Description: This beautifully written, heartfelt memoir touched a nerve among both readers and reviewers. Elizabeth Gilbert tells how she made the difficult choice to leave behind all the trappings of modern American success (marriage, house in the country, career) and find, instead, what she truly wanted from life. Setting out for a year to study three different aspects of her nature amid three different cultures, Gilbert explored the art of pleasure in Italy and the art of devotion in India, and then a balance between the two on the Indonesian island of Bali. By turns rapturous and rueful, this wise and funny author (whom Booklist calls “Anne Lamott’s hip, yoga- practicing, footloose younger sister”) is poised to garner yet more adoring fans.

 

The Lady Queen

The Lady Queen: The Notorious Reign of Joanna I, Queen of Naples, Jerusalem, and SicilyThe Lady Queen: The Notorious Reign of Joanna I, Queen of Naples, Jerusalem, and Sicily by Nancy Goldstone

My rating: 3 of 5 stars

A fascinating subject with enough drama for a soap opera, but it just didn’t come alive for me. Perhaps because of the lack of primary sources, the book gets bogged down by too many mundane details. Who cares that they left one city on a specific date and arrive somewhere else four days later on a specific date. Still, this Lady is begging to be better known. Her life and times were harrowing and tragic, with violent husbands, feuding families, a papal schism, the plague decimating all of Europe, and the “free companies” marauding and pillaging the countryside. And yet she maintained her sanity, held her own against all the plotting and conniving, built churches and hospitals, sponsored the writer Petrarch at her court, reduced crime, and was an ardent promoter of peace.

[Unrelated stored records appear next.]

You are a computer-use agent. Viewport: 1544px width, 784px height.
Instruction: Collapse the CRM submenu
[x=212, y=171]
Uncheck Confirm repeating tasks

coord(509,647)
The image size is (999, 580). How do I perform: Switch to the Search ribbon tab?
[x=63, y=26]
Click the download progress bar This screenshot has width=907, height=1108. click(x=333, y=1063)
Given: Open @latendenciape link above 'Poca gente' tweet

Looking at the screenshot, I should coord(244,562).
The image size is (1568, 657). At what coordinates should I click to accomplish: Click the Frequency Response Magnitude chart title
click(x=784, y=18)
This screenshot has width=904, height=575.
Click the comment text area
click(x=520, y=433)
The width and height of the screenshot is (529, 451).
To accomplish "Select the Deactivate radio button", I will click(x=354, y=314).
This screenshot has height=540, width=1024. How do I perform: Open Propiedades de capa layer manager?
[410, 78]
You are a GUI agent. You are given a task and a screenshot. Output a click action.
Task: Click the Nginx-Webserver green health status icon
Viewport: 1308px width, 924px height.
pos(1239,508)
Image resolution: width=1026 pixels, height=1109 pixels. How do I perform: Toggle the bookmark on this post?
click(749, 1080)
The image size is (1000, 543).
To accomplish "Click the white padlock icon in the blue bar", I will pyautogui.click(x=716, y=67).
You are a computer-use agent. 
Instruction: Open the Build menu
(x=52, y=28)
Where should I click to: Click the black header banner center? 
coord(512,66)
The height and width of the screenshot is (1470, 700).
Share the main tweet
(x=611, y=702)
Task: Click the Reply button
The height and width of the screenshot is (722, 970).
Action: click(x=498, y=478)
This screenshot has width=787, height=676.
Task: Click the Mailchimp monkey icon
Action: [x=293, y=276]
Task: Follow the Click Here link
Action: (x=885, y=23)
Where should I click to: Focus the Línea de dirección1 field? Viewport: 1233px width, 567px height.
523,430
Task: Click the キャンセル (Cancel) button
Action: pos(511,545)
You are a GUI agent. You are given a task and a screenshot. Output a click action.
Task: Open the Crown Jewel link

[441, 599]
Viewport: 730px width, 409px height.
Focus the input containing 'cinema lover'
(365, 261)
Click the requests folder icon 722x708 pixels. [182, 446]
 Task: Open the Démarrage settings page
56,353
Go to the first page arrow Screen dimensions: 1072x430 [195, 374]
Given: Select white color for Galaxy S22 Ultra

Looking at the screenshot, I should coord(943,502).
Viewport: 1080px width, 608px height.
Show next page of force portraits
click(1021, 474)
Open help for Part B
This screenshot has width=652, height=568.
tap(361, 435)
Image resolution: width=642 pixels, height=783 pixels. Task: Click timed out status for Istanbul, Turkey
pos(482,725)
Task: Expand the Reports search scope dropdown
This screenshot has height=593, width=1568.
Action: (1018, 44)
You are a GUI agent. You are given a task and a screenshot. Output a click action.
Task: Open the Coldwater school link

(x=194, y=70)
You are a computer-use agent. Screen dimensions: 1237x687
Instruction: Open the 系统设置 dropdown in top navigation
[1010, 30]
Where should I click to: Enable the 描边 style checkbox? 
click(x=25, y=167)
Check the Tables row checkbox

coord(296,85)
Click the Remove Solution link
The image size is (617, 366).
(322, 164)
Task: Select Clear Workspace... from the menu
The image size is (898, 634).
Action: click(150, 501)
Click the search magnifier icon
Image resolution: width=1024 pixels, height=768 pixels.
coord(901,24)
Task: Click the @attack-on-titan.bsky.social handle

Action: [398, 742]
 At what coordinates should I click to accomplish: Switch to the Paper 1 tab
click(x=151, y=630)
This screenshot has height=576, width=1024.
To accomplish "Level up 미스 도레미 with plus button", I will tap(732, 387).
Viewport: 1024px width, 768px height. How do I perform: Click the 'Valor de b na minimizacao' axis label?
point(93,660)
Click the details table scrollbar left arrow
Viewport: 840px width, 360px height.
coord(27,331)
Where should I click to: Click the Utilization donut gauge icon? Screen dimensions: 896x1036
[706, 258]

Description: In 1348, at the age of twenty-two, Joanna I, the queen of Naples, stood trial before the pope, accused of murdering her cousin and husband, Hungarian prince Andrew. Arguing her own case in Latin, she won her acquittal, and went on to become the only female monarch in her time to rule in her own name; she presided over one of Europe’s most prestigious and influential courts for more than thirty years—until she herself was murdered. For the first time, Nancy Goldstone tells the full story of one of the most courageous and accomplished women in history, painting a captivating portrait of medieval royalty in all its splendid complexity.

The Pickwick Papers

The Pickwick Papers: The Posthumous Papers of the Pickwick Club (Illustrated Modern Library)The Pickwick Papers: The Posthumous Papers of the Pickwick Club by Charles Dickens

My rating: 3 of 5 stars

A comical romp through the English countryside, which pokes fun at politics, lawyers, medical students, aggressive middle-aged women, fat people, costume parties, and “scientific” research, for starters. Along the way, it is also a morality tale. The genial, bumbling Mr. Pickwick learns something about human nature along the way and is a better person for it. Goodness, generosity, mercy and forgiveness will triumph over greed, meanness, cruelty, and deception. Dickens is at his best when describing parties, Christmas festivities, and the conviviality of food and drink and friendship. My favorite character is Sam Weller, the faithful servant, friend, and surrogate son to Mr. Pickwick. One wonders if Tolkien modeled Samwise after this character. The plot, if you can call it that, is frequently interrupted by story telling. While the result is a bit rambling, the stories do usually either parallel or contrast something in the current situation. And of course, the whole thing is told with wickedly funny dialogue, satire and wordplay already mature in this first work of Dickens.

Description: Meet Mr. Pickwick, General Chairman and Member of the Pickwick Club, whose aim it is to advance knowledge (meet the good people of the neighborhood) and diffuse learning (talk with the good people of the neighborhood) by widening its members’ sphere of observation (traveling to and between the good people of the neighborhood) so long as the effort be not too great (which it rarely is) and that there be plenty of room for good cheer (of which there is never a lack). Meet Mr. Pickwick, and you cannot fail to meet those cheery gentlement Mr. Snodgrass, Mr. Tracy Tupman, Mr. Jingle, and Mr. Nathaniel Winkle. Meet Mr. Pickwick, and without a doubt your day will dawn a little brighter, and your temperament will be a little sweeter for the aquaintance. Narrated by Patrick Tull.